## TASK ITEM:
State the number of lines in the following data that contain the string "will", and nothing else.
Start of DATASET
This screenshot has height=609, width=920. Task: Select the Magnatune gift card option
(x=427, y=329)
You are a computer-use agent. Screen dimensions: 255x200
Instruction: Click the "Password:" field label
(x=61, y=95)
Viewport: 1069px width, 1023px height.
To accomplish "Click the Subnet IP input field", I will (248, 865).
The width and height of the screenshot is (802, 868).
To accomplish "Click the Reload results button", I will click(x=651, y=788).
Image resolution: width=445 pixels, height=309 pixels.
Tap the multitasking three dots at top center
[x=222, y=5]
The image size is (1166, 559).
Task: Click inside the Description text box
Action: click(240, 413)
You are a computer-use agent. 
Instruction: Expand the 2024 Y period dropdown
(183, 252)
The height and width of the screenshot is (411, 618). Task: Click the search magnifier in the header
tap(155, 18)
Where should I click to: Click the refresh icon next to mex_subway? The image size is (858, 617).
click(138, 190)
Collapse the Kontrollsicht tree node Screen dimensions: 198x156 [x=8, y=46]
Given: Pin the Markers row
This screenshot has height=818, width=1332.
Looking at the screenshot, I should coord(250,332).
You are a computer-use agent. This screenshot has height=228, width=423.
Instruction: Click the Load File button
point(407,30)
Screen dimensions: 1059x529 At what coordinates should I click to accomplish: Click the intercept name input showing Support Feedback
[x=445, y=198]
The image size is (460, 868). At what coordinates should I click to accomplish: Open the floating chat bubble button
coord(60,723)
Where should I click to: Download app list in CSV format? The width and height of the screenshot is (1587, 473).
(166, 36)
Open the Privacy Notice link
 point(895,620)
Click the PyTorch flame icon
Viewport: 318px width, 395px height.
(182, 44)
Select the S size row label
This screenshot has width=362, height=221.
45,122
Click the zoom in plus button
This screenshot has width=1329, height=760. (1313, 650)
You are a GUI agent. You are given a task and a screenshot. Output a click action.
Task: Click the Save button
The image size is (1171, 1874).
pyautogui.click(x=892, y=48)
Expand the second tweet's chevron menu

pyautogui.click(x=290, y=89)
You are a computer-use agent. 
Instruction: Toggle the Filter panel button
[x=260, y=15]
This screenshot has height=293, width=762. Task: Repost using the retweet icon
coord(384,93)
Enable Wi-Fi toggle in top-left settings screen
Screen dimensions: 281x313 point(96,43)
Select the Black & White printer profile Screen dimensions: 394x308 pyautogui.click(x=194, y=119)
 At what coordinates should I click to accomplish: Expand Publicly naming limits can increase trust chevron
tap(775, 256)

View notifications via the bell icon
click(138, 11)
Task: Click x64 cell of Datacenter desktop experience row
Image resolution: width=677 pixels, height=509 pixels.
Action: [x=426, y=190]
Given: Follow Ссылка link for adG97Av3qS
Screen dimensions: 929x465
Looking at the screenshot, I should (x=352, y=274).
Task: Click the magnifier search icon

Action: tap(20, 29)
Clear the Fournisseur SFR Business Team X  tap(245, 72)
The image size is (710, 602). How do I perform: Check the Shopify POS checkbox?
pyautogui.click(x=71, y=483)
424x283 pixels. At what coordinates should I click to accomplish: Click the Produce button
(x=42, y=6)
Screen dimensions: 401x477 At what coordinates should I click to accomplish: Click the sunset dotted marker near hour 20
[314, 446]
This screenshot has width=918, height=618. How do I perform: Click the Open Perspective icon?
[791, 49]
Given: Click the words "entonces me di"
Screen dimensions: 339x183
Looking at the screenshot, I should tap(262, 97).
End of DATASET
## RESPONSE BELOW:
2